◆ Lesetext

Das Spiel beginnt. Schon in den ersten fünfzehn Minuten lässt Tennis Borussia eine „All-In-Mentalität“ vollends vermissen. Anstatt alles nach vorne zu werfen, um das Wunder zu ermöglichen, erlangt man stupide Spielkontrolle durch Ballsicherheit und Quergeschiebe im Mittelfeld. Die ersten etwas mutigeren Angriffe samt zweier Abschlüsse können dann sogar die Staakener für sich verbuchen, die die Saison als Aufsteiger mit einem Sieg auf einem sehr guten 5. Rang beenden könnten. Im Hintergrund rauschen Fernzüge durch das Ambiente, während ein Kind vom Nebenplatz einen Ball über den Zaun auf das Oberliga-Spielfeld schießt und für eine Spielunterbrechung sorgt (24.). Spätestens jetzt fühlt man sich wie in der Kreisliga, konterkariert durch einen TeBe-Fan, der einen Staakener Kleingärtner stolz darauf hinweist, dass ihr Trainer einst Nationalspieler war.

◆ Datensatz

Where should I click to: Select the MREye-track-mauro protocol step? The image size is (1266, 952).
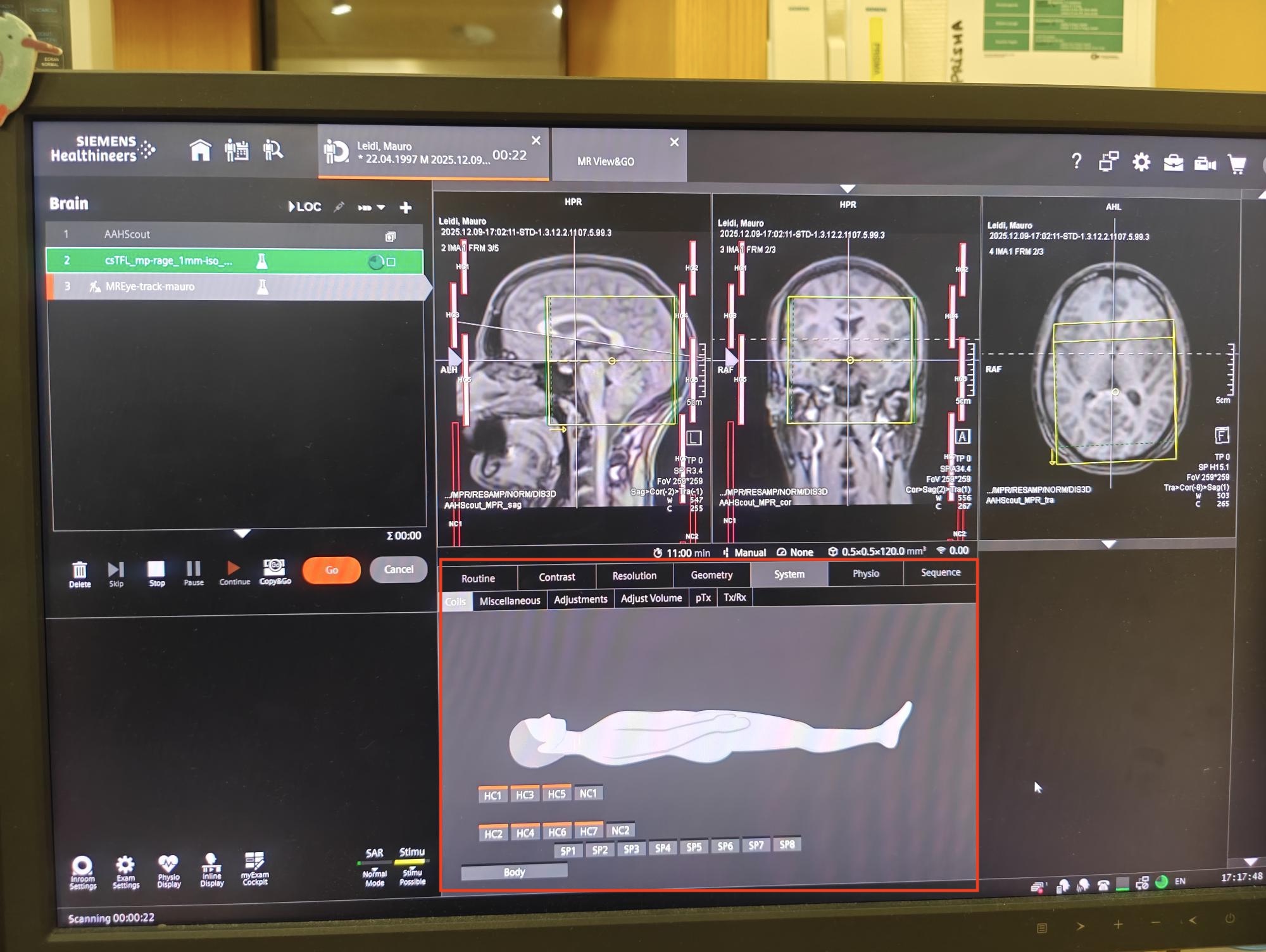coord(150,287)
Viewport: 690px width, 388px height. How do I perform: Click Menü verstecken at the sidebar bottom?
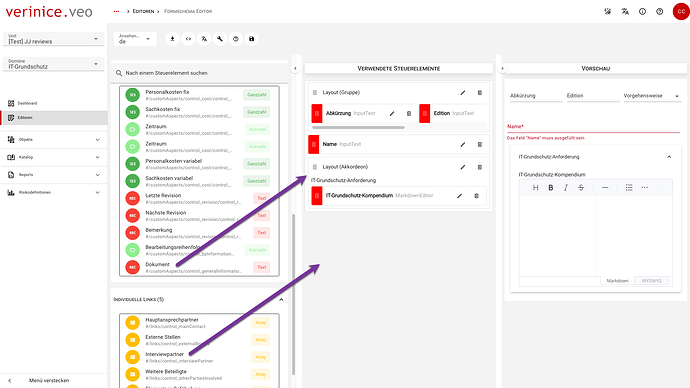pos(49,381)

◆ Aufgabe 1
Gib einen Abschnitt aus dem Spielbericht wortgetreu aus: Setze bei den Worten „Das Spiel beginnt.“ ein und brich nach „einst Nationalspieler war.“ ab.
◆ Aufgabe 2
Kannst du den Spielbericht über die Partie von Tennis Borussia gegen Staaken nach seinem letzten Satz fortsetzen?
Das Material steht in keinem Zusammenhang mit dem Spielbericht.

◆ Erwartete Ausgabe 1
Das Spiel beginnt. Schon in den ersten fünfzehn Minuten lässt Tennis Borussia eine „All-In-Mentalität“ vollends vermissen. Anstatt alles nach vorne zu werfen, um das Wunder zu ermöglichen, erlangt man stupide Spielkontrolle durch Ballsicherheit und Quergeschiebe im Mittelfeld. Die ersten etwas mutigeren Angriffe samt zweier Abschlüsse können dann sogar die Staakener für sich verbuchen, die die Saison als Aufsteiger mit einem Sieg auf einem sehr guten 5. Rang beenden könnten. Im Hintergrund rauschen Fernzüge durch das Ambiente, während ein Kind vom Nebenplatz einen Ball über den Zaun auf das Oberliga-Spielfeld schießt und für eine Spielunterbrechung sorgt (24.). Spätestens jetzt fühlt man sich wie in der Kreisliga, konterkariert durch einen TeBe-Fan, der einen Staakener Kleingärtner stolz darauf hinweist, dass ihr Trainer einst Nationalspieler war.

◆ Erwartete Ausgabe 2
In einem ansonsten ereignisarmen Spiel wird eine vermeintliche Abseitsfehlentscheidung des Linienrichters zum größten Aufreger der ersten halben Stunde. Hätte er die Fahne nicht gehoben, wäre Staakens Stürmer urplötzlich im 1:1 Duell mit TeBe-Keeper Flauder gewesen. So aber bleibt für den Stadionsprecher genügend Zeit, die Berliner A-Jugend-Meisterschaft zu feiern – mit einem 3:3 Remis gegen den Frohnauer SC hatten die Staakener Jungspunde um 11.00 Uhr den Aufstieg in die Regionalliga perfekt gemacht. Die Flanke, die abgefälscht durch ein TeBe-Bein in der 36. Minute beinahe im Gehäuse der Charlottenburger eingeschlagen wäre, geht im Hupkonzert einiger A-Jugendlicher unter, die den Platz noch während der ersten Halbzeit mangels Interesse verlassen.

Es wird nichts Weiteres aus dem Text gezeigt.